=== Section Start ===

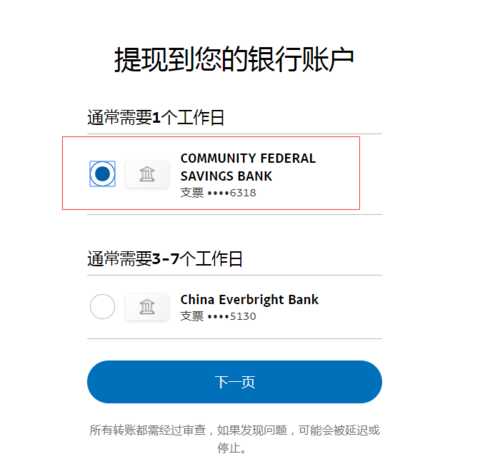Screen dimensions: 500x469
Task: Click the 所有转账都需经过审查 disclaimer text
Action: pyautogui.click(x=148, y=430)
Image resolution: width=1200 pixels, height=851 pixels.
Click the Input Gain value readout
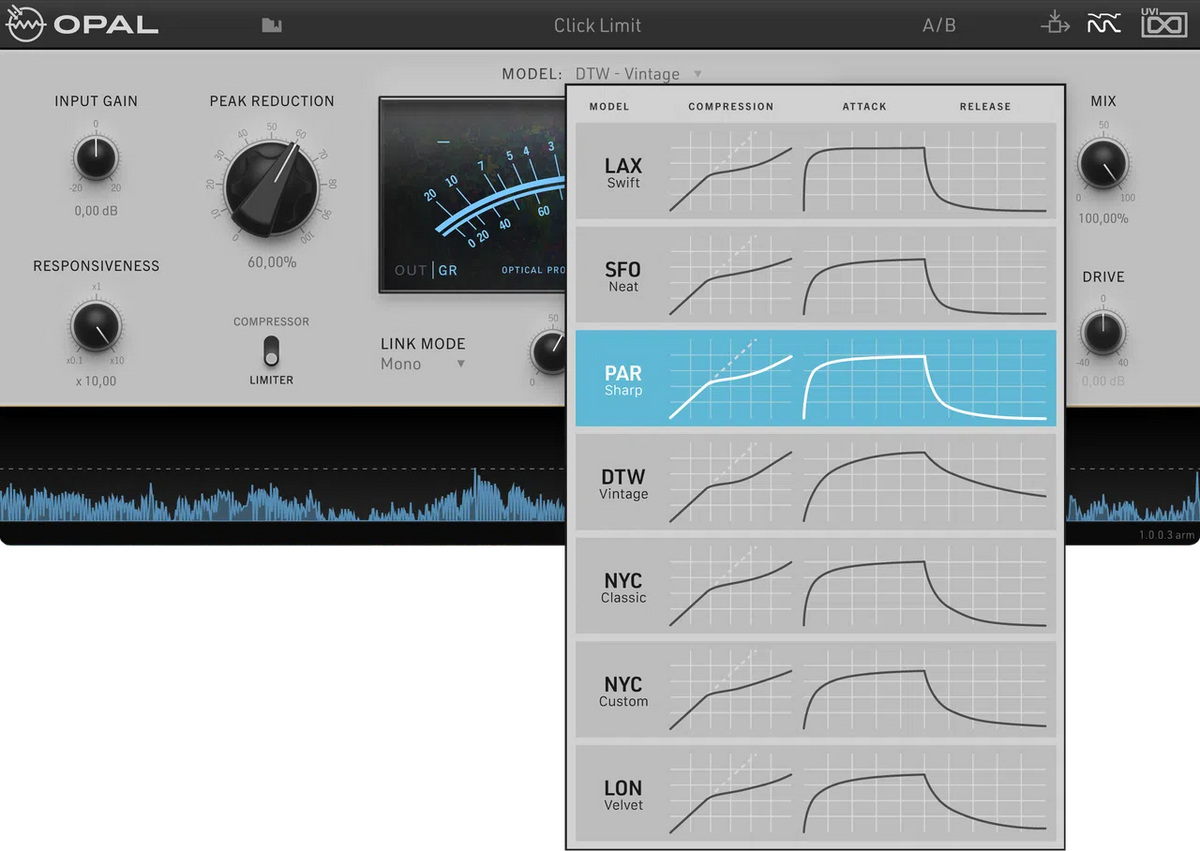click(x=96, y=211)
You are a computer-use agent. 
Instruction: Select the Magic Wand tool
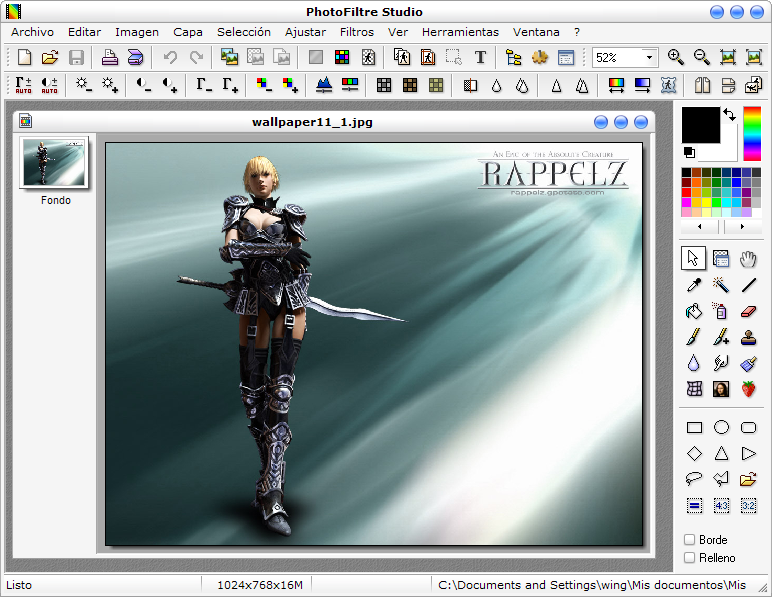click(x=720, y=285)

=== Section End ===

■ Task description:
Nothing but the lines from the one holding "Image resolution: width=1200" through the last line of the entries should be written out, exactly and inclusively, minus the pictures.

■ Solution for this exercise:
Image resolution: width=1200 pixels, height=851 pixels.
Click the Input Gain value readout
click(x=96, y=211)
You are a computer-use agent. 
Instruction: Select the Magic Wand tool
click(x=720, y=285)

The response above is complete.